Cigarettes manufacturer shares tobacco farmers’ plight


One of the country’s main tobacco buyers and cigarette manufacturer, Nyasa Manufacturing Company, has admitted that most of the buyers give farmers a raw deal for their labour.

Chairperson for the company, Konrad Buckle, said in Times Exclusive that regardless of the huge investment that farmers make, they are not paid fairly at the market if compared to what happens in neighbouring countries like Zimbabwe and Zambia where he said tobacco fetches higher prices on the market.

He attributed the problem partly to monopolisation of the sector and called on the government to toughen up and balance interests of the farmers and those of the buyers.


“I am not saying government is not doing enough but perhaps the experience required to market Malawi’s tobacco overseas is a bit lacking…I personally feel that a tobacco farmer is not getting a fair share from the Malawian buyers,” Buckle said.

Commenting on the currently contested contract farming, Buckle said time has come for government and stakeholders to think outside the box and explore other workable systems that would work in favour of both companies and the farmers.

Speaking on April 20, 2021 when he presided over the official opening for this year’s tobacco marketing season, President Lazarus Chakwera said the country should ponder on an exit strategy from over-reliance on tobacco as forex earner.
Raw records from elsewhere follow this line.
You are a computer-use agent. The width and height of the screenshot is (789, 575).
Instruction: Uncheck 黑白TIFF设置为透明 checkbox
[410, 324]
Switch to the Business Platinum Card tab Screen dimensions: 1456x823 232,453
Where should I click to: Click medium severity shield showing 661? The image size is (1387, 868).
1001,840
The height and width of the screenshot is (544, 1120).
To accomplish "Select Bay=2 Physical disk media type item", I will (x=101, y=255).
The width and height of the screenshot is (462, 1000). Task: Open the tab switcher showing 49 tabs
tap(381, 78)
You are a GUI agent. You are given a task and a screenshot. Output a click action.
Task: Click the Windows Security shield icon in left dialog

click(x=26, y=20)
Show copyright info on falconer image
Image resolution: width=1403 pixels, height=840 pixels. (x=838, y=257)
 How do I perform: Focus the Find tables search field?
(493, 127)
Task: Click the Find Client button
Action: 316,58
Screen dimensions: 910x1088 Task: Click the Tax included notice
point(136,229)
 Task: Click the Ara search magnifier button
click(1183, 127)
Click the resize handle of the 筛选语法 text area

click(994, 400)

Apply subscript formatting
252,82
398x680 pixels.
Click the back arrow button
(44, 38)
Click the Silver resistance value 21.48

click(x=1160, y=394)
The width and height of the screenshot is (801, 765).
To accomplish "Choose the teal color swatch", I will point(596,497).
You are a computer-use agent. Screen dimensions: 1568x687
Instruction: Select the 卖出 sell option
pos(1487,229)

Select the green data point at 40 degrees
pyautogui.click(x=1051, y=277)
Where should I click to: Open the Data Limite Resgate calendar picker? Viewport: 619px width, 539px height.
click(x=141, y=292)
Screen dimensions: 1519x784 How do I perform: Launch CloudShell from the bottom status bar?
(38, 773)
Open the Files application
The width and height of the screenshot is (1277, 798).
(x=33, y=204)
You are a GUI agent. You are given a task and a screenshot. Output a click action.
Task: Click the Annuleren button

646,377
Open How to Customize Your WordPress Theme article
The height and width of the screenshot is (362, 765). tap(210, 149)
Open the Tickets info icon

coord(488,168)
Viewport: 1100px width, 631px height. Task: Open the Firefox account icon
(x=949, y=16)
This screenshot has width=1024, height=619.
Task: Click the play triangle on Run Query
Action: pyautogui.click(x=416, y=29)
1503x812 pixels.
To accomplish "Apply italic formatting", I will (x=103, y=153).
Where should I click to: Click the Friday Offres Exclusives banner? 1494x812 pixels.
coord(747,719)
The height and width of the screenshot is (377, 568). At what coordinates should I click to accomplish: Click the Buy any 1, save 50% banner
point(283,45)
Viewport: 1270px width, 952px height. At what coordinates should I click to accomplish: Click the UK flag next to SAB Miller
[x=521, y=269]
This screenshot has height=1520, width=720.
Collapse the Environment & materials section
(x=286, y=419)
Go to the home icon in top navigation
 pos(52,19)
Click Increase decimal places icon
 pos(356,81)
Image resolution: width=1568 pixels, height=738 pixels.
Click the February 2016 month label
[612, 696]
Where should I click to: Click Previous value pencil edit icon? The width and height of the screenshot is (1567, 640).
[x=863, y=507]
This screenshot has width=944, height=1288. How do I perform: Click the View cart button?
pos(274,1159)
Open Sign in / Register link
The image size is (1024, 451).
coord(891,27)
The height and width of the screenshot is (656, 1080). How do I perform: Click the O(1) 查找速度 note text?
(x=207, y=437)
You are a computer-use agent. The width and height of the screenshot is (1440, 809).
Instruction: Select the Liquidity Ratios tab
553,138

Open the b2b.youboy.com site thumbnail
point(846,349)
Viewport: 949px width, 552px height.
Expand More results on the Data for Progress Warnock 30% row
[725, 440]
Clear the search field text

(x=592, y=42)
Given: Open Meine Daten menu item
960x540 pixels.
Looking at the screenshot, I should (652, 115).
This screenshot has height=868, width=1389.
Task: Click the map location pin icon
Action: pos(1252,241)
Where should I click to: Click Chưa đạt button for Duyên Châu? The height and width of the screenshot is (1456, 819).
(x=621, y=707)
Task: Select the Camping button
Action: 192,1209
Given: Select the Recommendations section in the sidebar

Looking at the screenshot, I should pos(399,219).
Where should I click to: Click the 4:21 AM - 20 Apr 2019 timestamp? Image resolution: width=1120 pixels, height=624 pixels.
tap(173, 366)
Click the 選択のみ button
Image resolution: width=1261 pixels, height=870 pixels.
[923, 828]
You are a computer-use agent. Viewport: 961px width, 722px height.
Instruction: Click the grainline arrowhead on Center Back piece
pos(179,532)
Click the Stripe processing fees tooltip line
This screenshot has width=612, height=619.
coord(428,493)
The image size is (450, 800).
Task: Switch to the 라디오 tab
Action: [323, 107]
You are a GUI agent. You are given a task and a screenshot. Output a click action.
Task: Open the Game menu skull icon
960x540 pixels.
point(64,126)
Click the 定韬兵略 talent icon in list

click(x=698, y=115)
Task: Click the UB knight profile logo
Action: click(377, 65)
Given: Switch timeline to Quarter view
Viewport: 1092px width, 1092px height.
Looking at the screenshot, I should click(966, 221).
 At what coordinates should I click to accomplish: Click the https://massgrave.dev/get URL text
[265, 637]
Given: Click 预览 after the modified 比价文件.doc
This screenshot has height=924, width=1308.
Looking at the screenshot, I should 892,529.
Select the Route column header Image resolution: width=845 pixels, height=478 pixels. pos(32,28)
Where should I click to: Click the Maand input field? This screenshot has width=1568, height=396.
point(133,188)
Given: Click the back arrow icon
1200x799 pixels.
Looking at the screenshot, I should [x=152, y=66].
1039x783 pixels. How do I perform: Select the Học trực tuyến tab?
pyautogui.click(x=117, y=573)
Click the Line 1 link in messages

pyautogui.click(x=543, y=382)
But Buckle advised against rushed decisions.


He warned Malawi against bowing down to pressure of the antismoking lobby currently being championed by the World Health Organisation (WHO).

He said until the country gets a viable alternative backbone for the economy, there is need to pay attention to the sector.

“The anti-smoking lobby exists because there is a smoker and in my opinion I don’t see tobacco disappearing ever, the industry is evolving and let’s evolve with it, you don’t want a situation where you fall back as a country and then leap-frog,” he explained.

Reacting to Buckle’s observation, chairperson of the Tobacco Commission Harry Mkandawire, said they admit that they have not been vigilant in marketing the country’s leaf.

“This is why instead of just looking up to the traditional buyers, my commission is on a searching spree in other countries, where we want to woo more buyers so that we can at least change the fortunes of our farmers,” Mkandawire said.

Figures from the National Statistical Office figures indicate that in the past decade earnings from the crop declined by 45 percent from $433 million in 2009 to $237 million in 2019 and $169 million in 2020.